To further assess the relative contribution of the innate (ie, ILC2s) and adaptive (ie, TH2 cells) arm in our model of DEP-enhanced allergic airway inflammation, we used RORαfl/flIL7RCre (ILC2-deficient) and Rag2−/− mice, respectively. Intriguingly, we found that the DEP-enhanced allergic airway inflammation only tended to decrease in RORαfl/flIL7RCre mice, whereas typical type 2 immune responses, such as eosinophilia, mucus metaplasia, and type 2 cytokine production, were completely abolished in Rag2−/− mice that received combined DEP+HDM. In addition, Rag2−/− mice exposed to DEP+HDM did not have AHR. This suggests that the presence of an adaptive immune system or at least an adequate interaction of adaptive immune cells with ILC2s is required in mediating the adjuvant capacity of DEPs on HDM-enhanced allergic airway inflammation and AHR. Of note, depletion of CD4+ or CD8+ T cells in a murine model with intraperitoneal exposure to DEPs plus ovalbumin was associated with abrogated cytokine production and ovalbumin-specific immunoglobulin responses in the peritoneal exudate fluid.

Interestingly, although it was previously shown that ILC2s were critical in T cell–independent allergic lung inflammation, the modest inflammation in response to HDM in our model was completely abolished in the Rag2−/− mice.
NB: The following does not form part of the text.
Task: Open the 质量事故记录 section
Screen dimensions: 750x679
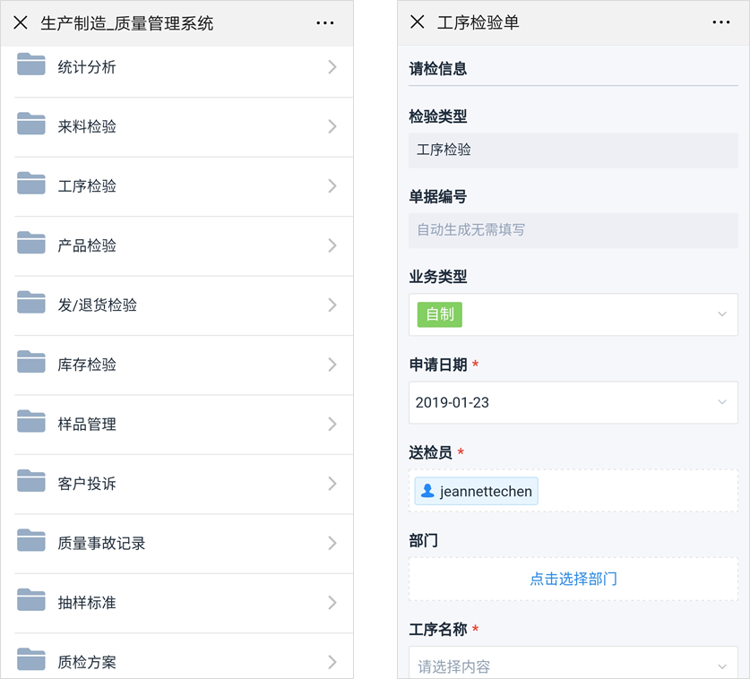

Therefore the amount of administered HDM could be important, suggesting that doses of HDM that elicit limited biological inflammation on their own are unable to activate ILC2s and to drive the allergic airway inflammation in absence of an adaptive immune system. Furthermore, it could be that ILC2s are of less importance in subchronic responses than during the acute phases of an inflammatory response. This was supported by research performed in a papain model, in which the secondary responses were more likely TH2 dependent. Moreover, it was suggested that the communication between ILC2s and TH2 cells by a MHCII-mediated dialog or specific cytokine secretion could be crucial to substantiate their effects on allergic airway inflammation.21, 22, 23 However, it seemed that on concomitant DEP+HDM exposure, activation of TH2 cells appeared relatively independent of ILC2s, as opposed to previous reports in which ILC2s were crucial for the initiation of TH2 responses toward (relatively high) doses of HDM and papain.14, 20

Taken together, although a significant role for ILC2s has been demonstrated in several models of allergen-induced inflammation, our findings suggest that coexposure to multiple environmental factors, such as particulate pollutants and allergens (ie, HDM), modulate the contribution of ILC2s and TH2 cells to allergic airway inflammation and AHR.

Dysregulation of ILC2s and TH2 cells by targeting Gata-3 is associated with an attenuation of diesel-induced allergic airway inflammation.

The adaptive immune system has a crucial role in diesel-enhanced allergic airway inflammation.